Risk factors for Primary Brain tumours

  • Ionising radiation.
  • Vinyl chloride is associated with high-grade gliomas.
  • Immunosuppression (eg.as a result of AIDS) may cause cerebral lymphoma.
  • Inherited syndromes with an increased risk of brain tumours include neurofibromatosis, von Hippel-Lindau disease, tuberous sclerosis, Li-Fraumeni syndrome, Cowden's disease, Turcot's syndrome and naevoid basal cell carcinoma syndrome (Gorlin's syndrome).

What are the signs and symptoms?

Anyone presenting with new, unexplained headaches or neurological symptoms needs a thorough neurological study of history and examination.

The presentation will depend on location and rate of growth but includes features of a space-occupying lesion and raised intracranial pressure (ICP)

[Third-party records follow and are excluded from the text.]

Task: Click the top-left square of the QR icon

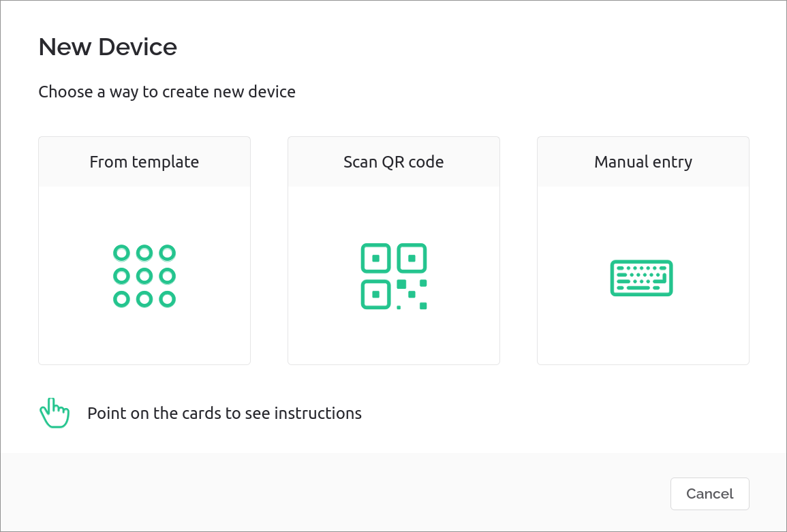Action: click(375, 258)
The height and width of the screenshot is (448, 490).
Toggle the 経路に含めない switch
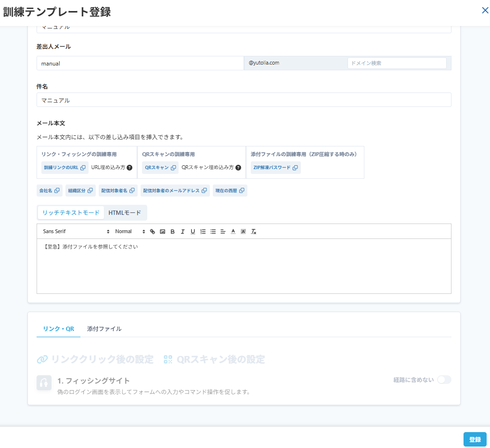pyautogui.click(x=444, y=380)
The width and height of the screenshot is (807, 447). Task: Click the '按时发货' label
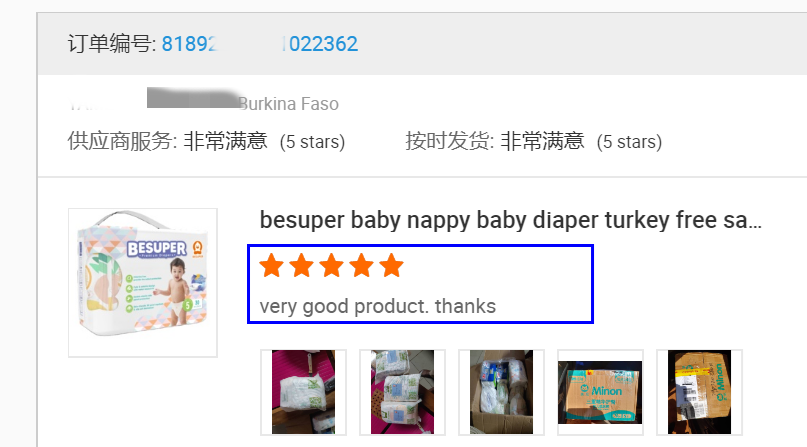pyautogui.click(x=449, y=141)
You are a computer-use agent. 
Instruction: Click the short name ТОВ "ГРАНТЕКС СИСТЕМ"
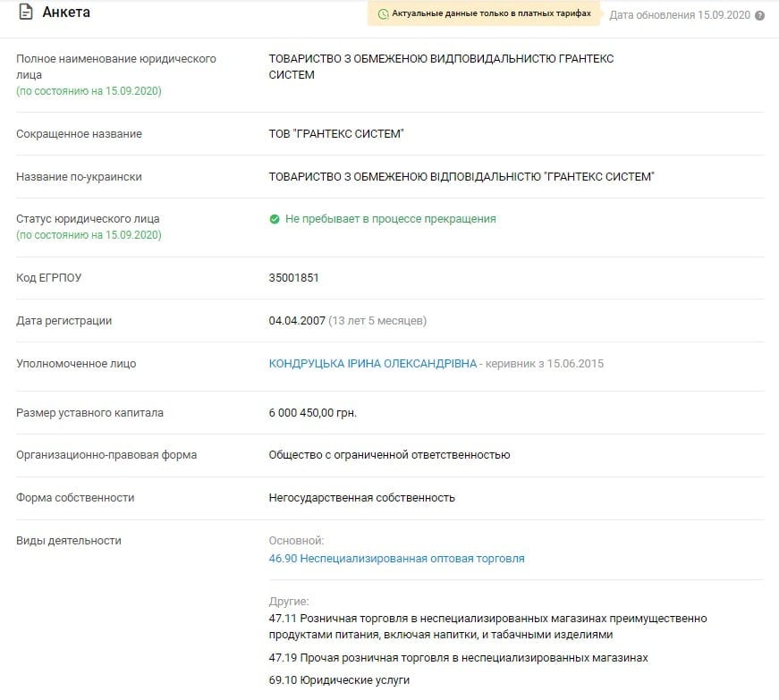[x=336, y=134]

  • Headache, which is typically worse in the mornings.
  • Nausea and vomiting.
  • Seizures.
  • Progressive focal neurological deficits – eg. diplopia associated with a cranial nerve defect, visual field defect, neurological deficits affecting the upper and/or lower limb.
  • Cognitive or behavioural symptoms.
  • Symptoms relating to location of mass – eg. frontal lobe lesions associated with personality changes, disinhibition and parietal lobe lesions might be associated with dysarthria.
  • Papilloedema (absence of papilloedema does not exclude a brain tumour).

Evaluation

  • Diagnosis largely rests on brain imaging – eg. CT scan and/or MRI scan (with or without contrast). MRI is more sensitive.
  • The spine may also need to be imaged, especially in CNS tumours that spread to the spine – eg. germ cell tumours and lymphoma
  • Blood tests may be useful in determining any complications of the tumour (eg. bleeding disorders, hypercalcaemia or inappropriate antidiuretic hormone secretion) or in the initial assessment of other possible causes of headache
  • Technetium brain scan: is useful in the diagnosis of skull vault (eg, metastases) and skull base lesions.
  • Magnetic resonance angiography (MRA) and magnetic resonance spectroscopy (MRS) are occasionally used to define changing size or blood supply.
  • Positron emission tomography (PET) is helpful in grading gliomas or locating an occult primary.
  • Biopsy and tumour removal: stereotactic biopsy via a skull burr-hole to obtain histology of a suspected malignancy.
  • Open exploration (craniotomy) may be required – eg. for a symptomatic meningioma.
  • Lumbar puncture or CSF analysis is done in assessment of certain brain tumours

Treatment options

  • Surgery
    • Tumours should be resected whenever possible. Surgery will also provide tissue for a formal diagnosis.
    • Surgery may not be a viable option, especially if the tumour is located in a region associated with critical function or where there is infiltration of local normal brain tissue.
    • Surgery should also be considered to reduce mass effect and treat hydrocephalus in order to provide symptomatic relief.
    • If surgery is not an option then radiotherapy should be considered.
  • Radiation
    • External beam radiotherapy can be curative for many patients and also prolongs survival.
    • For some types of tumours, it is the treatment of choice – eg. metastatic brain tumours, leptomeningeal metastases.
    • Whole brain radiation is used with some tumours – eg. medulloblastomas, primary CNS lymphomas. An alternative technique is 'involved-field radiation', which means that normal brain tissue is exposed to less radiation.
    • In stereotactic radiosurgery, focal radiotherapy is administered to a target, thus avoiding exposure to normal brain tissue.
  • Chemotherapy
    • The role of chemotherapy in brain tumours is not as marked as in other tumours (except for CNS lymphoma, which requires aggressive intrathecal and intravenous chemotherapy).
    • It does provide modest benefit and is important in palliative care and as an adjunct to combined surgery and radiotherapy.
    • Commonly used agents include those that can cross the blood brain barrier - eg, temozolomide in glioblastoma multiforme, nitrosureas in oligodendrogliomas, platinum agents in medulloblastomas
  • Other therapeutic agents
    • Patients may also require analgesics, anticonvulsants, anticoagulants and corticosteroids.
    • Corticosteroids help to reduce mass effect of raised ICP.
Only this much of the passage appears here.